Sunday, August 22, 2010

TSS: The Post Election post

Yesterday Australia went to the polls to vote for the Federal Parliament. I am not sure that I can give a very good, simplified, summary of our political system, but I will try.

Our political system is based on the UK system of parliament. The parliament itself has a two house format. In the lower house we have the members of parliament, and the upper house is the Senate. For the lower house, we vote for our local member of parliament for our seat and whichever of the two major parties has the most seats get to become the governing party. Whoever is leading the party in the lower house gets to be our Prime Minister. For the upper house, there are a number of senators per state and we vote by state.

Around 8 weeks ago, the man who was Prime Minister, Kevin Rudd, was removed as leader of the Labor Party, and we had a new prime minister, our first female prime minister, Julia Gillard. Soon after, a Federal election was called and after around 6 weeks of listening to campaign ads, interviews, and political rhetoric, yesterday Australians lined up to vote.

Luckily, I have never had to queue for hours to vote, and the short wait yesterday was made better by the prospect of a sausage sizzle and a chat with friends after the deed was done.
********
▸ **Written request 1**: In the entries below, rewrite the stretch from the line containing "Where should I" through the end of the entries, switching "Time Zone" to "Language" and keeping everything else the same. Leave out the pictures.

▸ **Available records**:
********
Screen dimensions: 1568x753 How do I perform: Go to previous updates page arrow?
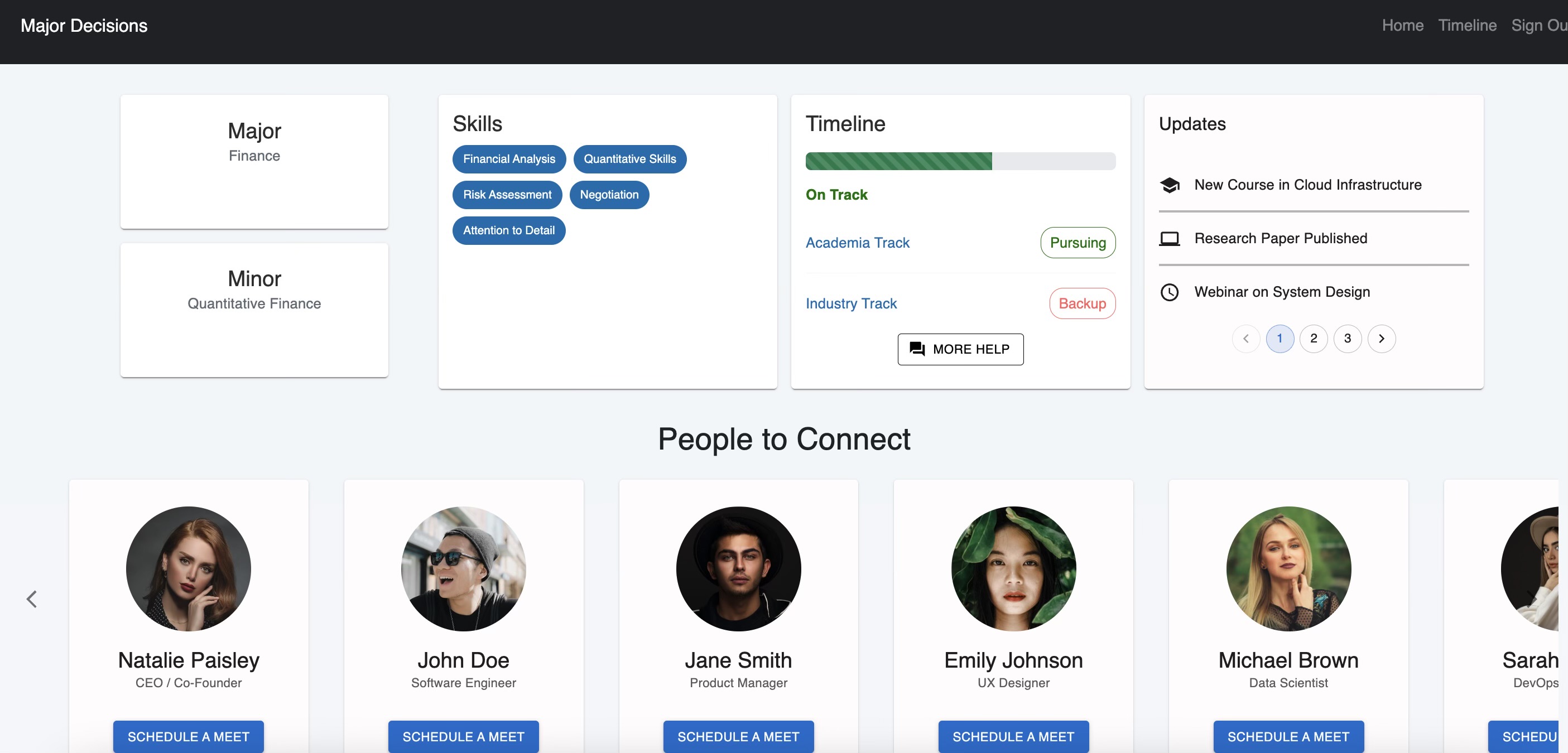(x=1246, y=339)
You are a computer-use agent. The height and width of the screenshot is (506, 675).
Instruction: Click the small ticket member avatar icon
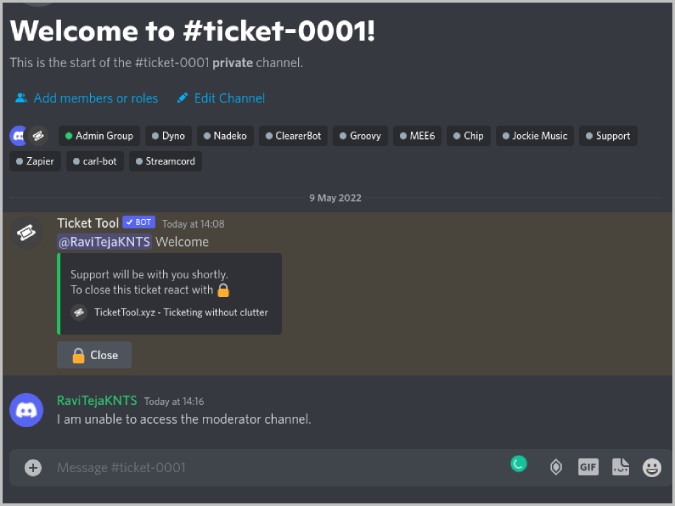click(x=37, y=136)
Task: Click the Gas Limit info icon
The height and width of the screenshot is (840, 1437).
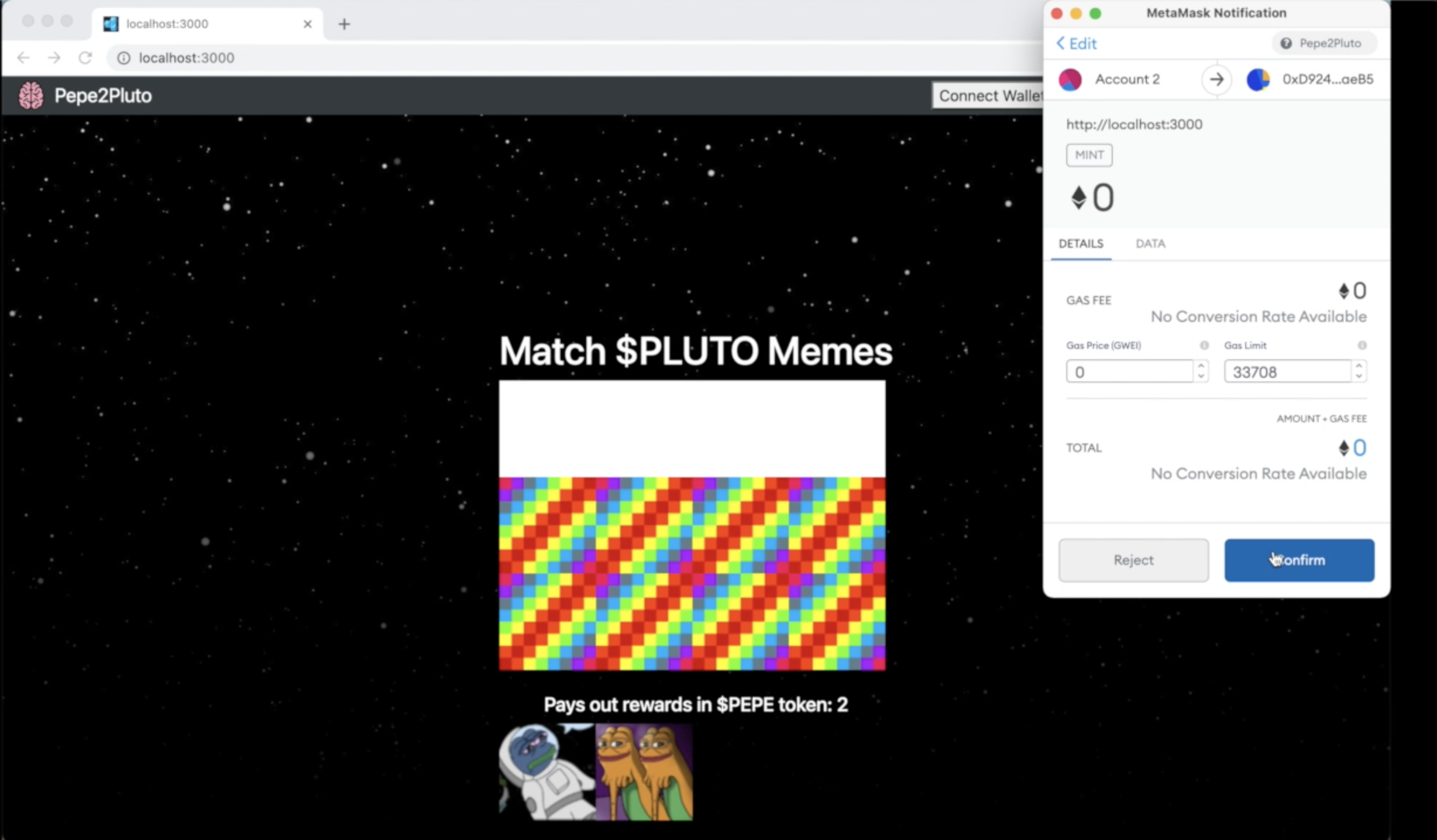Action: pos(1362,345)
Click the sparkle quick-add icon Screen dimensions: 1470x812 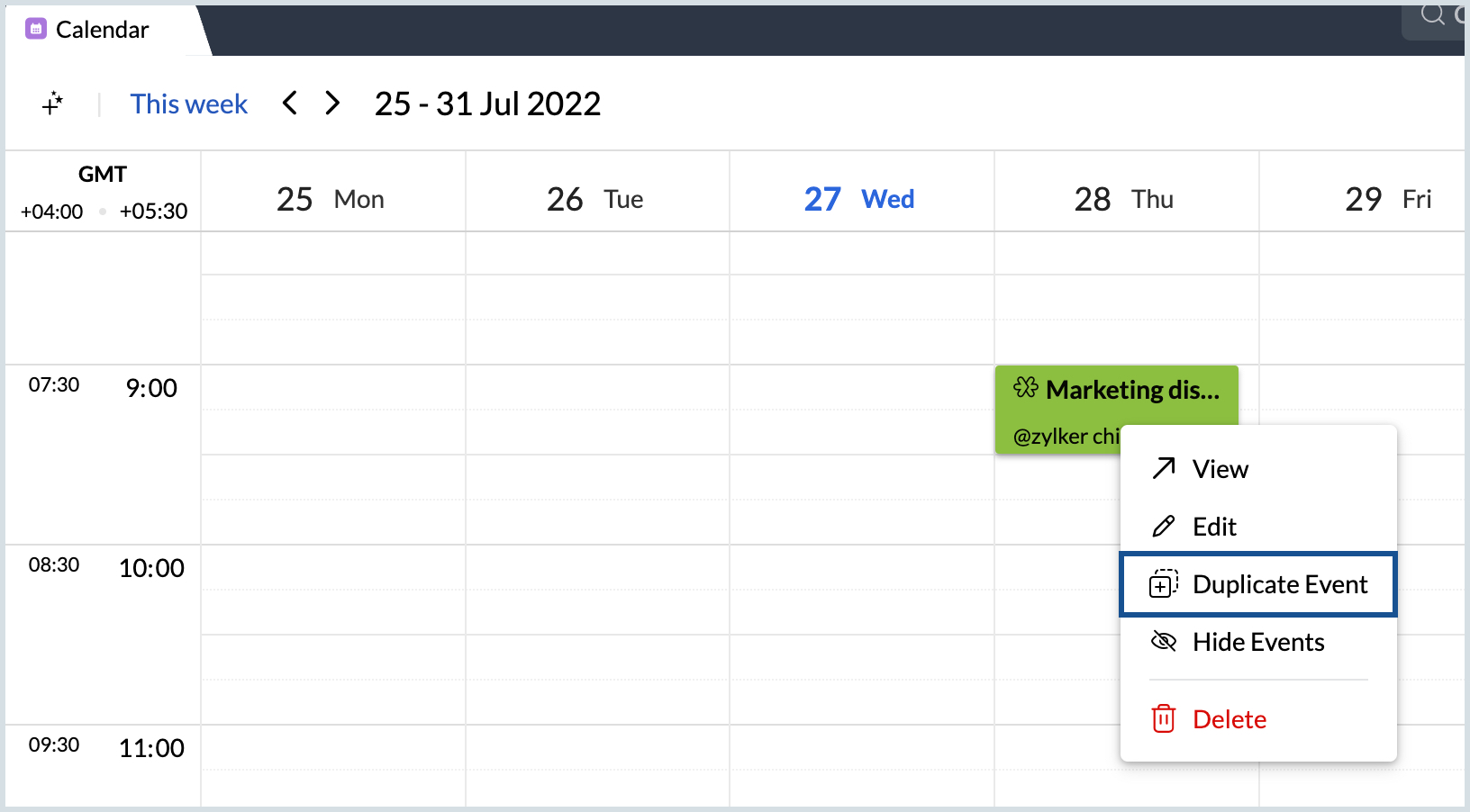tap(53, 104)
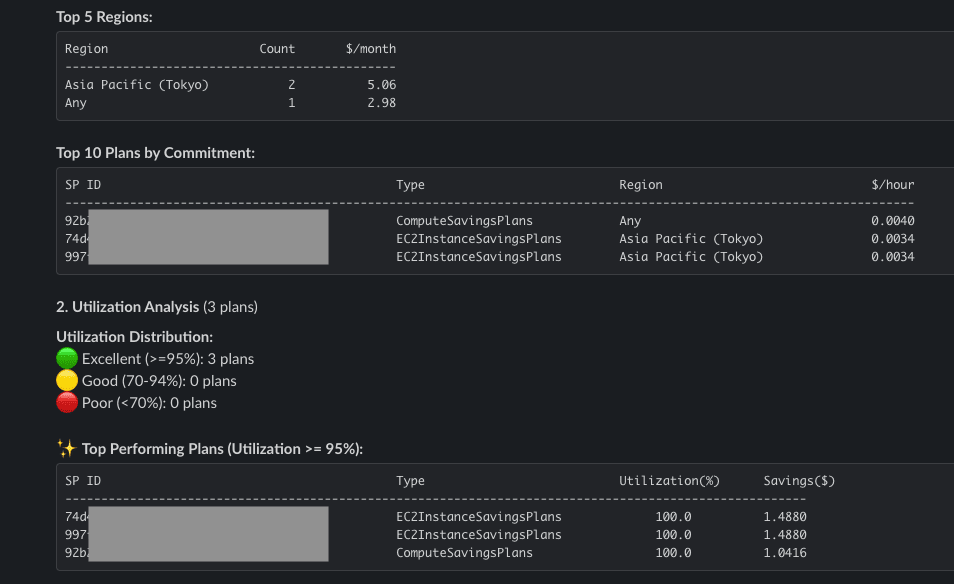The height and width of the screenshot is (584, 954).
Task: Click the 1.0416 savings value
Action: coord(785,553)
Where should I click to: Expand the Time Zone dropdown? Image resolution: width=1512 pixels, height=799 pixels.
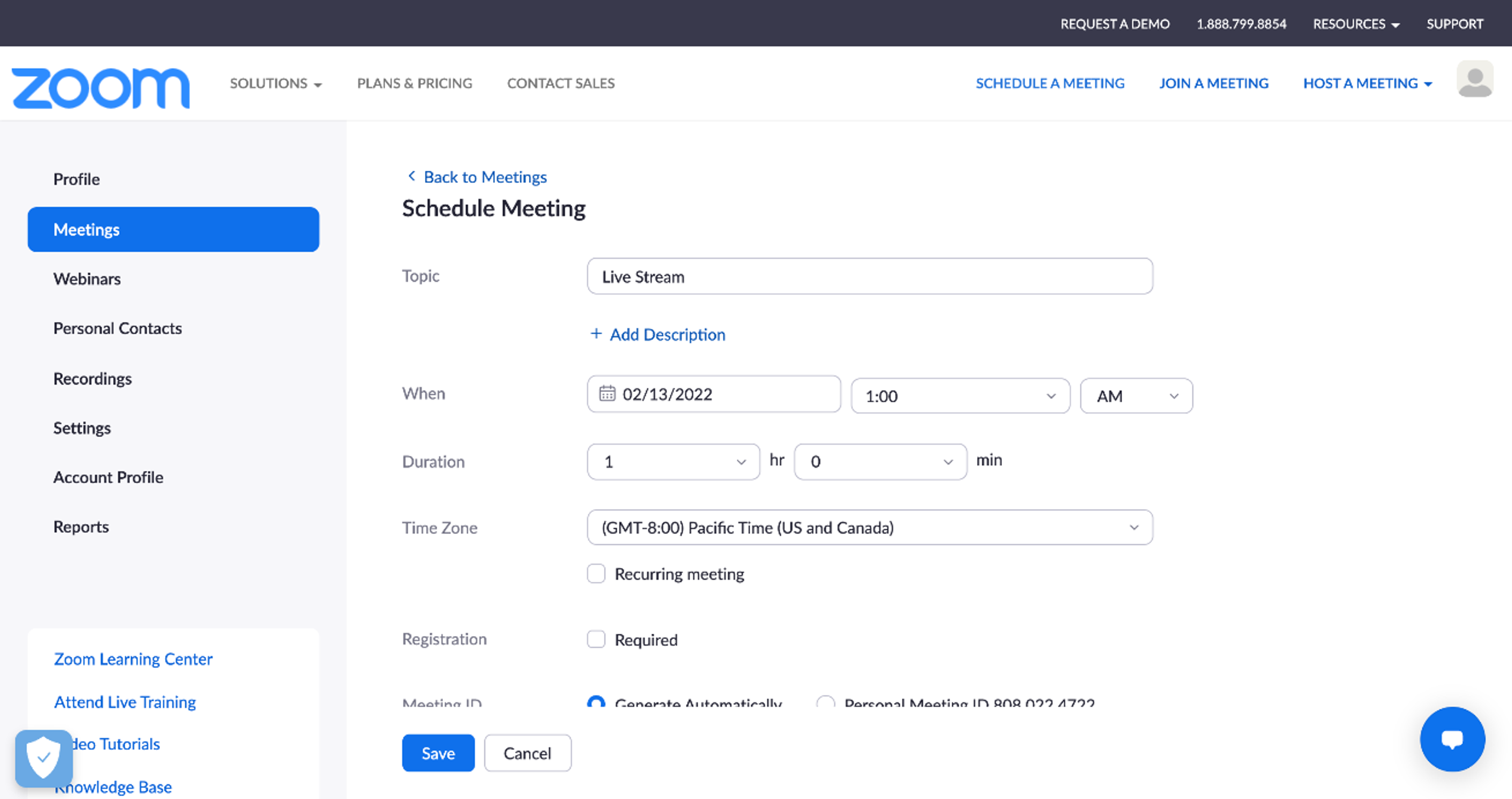(869, 527)
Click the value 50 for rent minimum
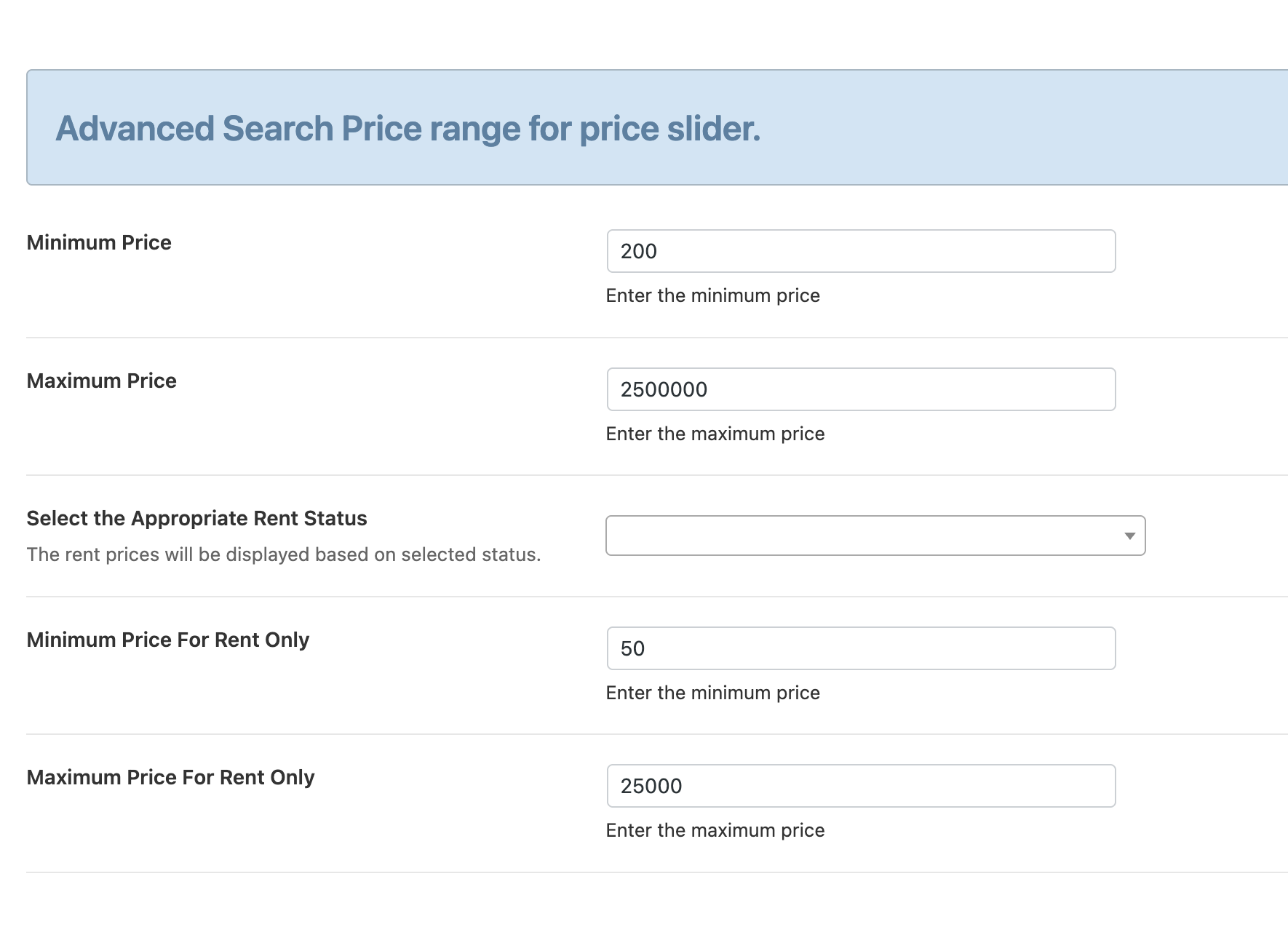Viewport: 1288px width, 943px height. pos(632,648)
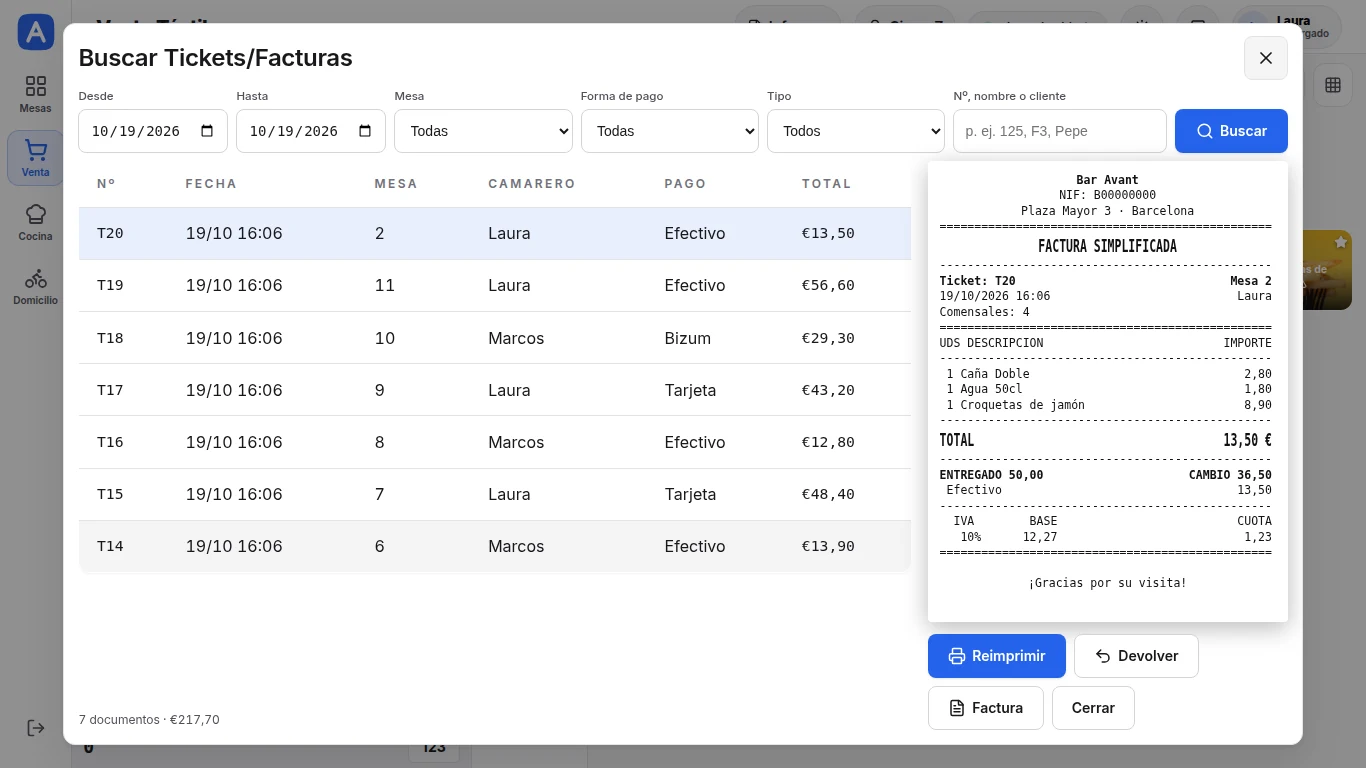Expand the Mesa dropdown
Image resolution: width=1366 pixels, height=768 pixels.
click(x=483, y=131)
********
▸ **Written request 2**: In the post about Australia's federal election, who became the country's first female prime minister?

▸ **Full response 1**:
Where should I click to: Expand the Language dropdown? Image resolution: width=1512 pixels, height=799 pixels.
(869, 527)
Click the value 50 for rent minimum
Viewport: 1288px width, 943px height. pos(632,648)
Expand the Mesa dropdown
Image resolution: width=1366 pixels, height=768 pixels.
click(x=483, y=131)

▸ **Full response 2**: Julia Gillard